**ACTIVITY**
Repeat only the lines from the one containing "Task: Expand the" to the final line below, exactly as they read, and leave every picture out.

**RECORDS FOR THE EXERCISE**
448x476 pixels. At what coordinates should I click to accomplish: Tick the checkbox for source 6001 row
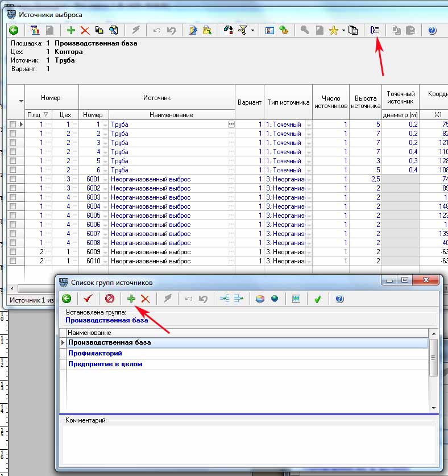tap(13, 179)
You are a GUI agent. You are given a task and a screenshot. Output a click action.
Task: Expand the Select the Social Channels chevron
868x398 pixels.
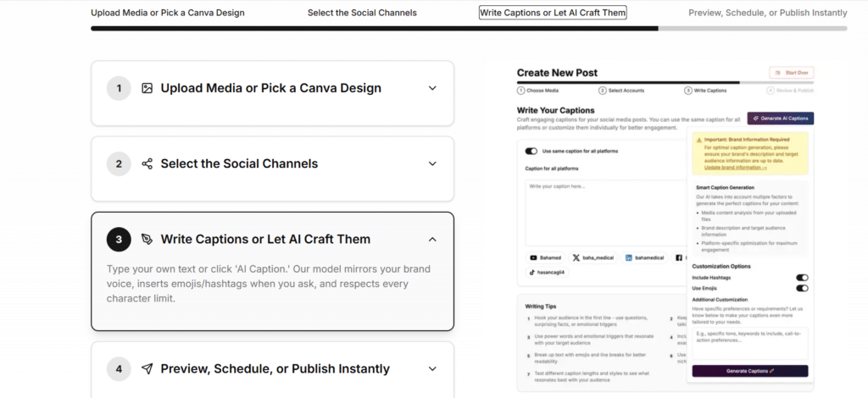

**RESULT FOR THIS EXERCISE**
Task: Expand the Select the Social Channels chevron
868x398 pixels.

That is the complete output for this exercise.